_Task prompt_
Find how many lines of the records below contain the word "will" and write that number by itself.

_Extracted entries_

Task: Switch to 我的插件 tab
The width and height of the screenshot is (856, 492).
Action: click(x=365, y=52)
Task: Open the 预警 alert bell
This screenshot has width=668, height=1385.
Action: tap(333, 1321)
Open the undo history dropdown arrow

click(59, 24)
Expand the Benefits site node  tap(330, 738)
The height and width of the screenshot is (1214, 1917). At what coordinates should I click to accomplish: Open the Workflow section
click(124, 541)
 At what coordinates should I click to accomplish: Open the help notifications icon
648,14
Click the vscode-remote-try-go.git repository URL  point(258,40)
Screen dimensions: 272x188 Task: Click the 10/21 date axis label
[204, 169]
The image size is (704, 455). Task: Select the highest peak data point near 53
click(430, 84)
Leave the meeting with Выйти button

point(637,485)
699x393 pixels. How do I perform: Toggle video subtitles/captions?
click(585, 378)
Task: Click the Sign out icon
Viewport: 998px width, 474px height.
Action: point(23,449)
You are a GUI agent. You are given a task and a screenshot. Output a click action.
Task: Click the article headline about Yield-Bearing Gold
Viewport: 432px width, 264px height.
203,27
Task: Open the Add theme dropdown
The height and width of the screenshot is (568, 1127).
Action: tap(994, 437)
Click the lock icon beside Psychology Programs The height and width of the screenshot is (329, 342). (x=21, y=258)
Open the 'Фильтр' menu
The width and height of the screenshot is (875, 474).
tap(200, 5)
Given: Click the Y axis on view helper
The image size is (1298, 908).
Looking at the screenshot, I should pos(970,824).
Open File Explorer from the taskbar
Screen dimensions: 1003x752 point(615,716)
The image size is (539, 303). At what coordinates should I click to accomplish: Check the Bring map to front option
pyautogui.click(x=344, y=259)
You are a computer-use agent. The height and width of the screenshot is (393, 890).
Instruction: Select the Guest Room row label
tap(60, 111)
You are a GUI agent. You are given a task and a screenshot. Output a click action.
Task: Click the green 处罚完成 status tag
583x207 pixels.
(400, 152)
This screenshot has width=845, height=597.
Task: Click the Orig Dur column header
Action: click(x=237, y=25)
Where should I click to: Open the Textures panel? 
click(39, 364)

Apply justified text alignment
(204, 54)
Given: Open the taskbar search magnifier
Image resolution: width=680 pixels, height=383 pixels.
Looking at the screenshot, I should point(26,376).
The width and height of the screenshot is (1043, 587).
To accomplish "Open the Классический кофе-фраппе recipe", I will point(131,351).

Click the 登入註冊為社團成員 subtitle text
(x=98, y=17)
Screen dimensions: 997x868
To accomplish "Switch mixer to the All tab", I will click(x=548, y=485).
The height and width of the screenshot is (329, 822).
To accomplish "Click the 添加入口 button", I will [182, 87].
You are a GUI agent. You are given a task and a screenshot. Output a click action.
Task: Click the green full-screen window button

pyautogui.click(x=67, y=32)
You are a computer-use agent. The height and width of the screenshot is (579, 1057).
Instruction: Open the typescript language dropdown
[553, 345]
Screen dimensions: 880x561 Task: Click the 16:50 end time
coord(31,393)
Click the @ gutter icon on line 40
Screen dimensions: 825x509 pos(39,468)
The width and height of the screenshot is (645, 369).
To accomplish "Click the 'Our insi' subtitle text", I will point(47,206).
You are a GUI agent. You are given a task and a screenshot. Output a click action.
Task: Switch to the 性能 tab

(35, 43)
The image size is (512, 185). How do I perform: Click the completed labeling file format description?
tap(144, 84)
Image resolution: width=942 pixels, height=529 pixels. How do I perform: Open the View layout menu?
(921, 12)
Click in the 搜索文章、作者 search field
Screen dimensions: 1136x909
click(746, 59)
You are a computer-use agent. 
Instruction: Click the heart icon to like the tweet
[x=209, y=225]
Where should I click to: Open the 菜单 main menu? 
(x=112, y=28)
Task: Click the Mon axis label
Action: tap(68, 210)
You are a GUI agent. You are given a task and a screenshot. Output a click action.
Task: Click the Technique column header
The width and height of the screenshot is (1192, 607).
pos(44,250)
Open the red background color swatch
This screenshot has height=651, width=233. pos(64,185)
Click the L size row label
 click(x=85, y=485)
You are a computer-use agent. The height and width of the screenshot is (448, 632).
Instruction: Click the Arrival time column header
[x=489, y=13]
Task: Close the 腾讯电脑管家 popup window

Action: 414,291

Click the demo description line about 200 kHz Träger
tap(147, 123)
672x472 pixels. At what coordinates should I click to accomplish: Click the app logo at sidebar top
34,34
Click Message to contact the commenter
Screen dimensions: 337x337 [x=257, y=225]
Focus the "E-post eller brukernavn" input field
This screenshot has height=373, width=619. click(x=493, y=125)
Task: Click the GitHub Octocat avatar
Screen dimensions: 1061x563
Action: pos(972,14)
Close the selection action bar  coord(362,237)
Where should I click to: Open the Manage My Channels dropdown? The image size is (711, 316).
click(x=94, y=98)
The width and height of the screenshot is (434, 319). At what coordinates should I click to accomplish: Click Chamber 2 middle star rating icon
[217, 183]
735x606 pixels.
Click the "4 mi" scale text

_Task output_
4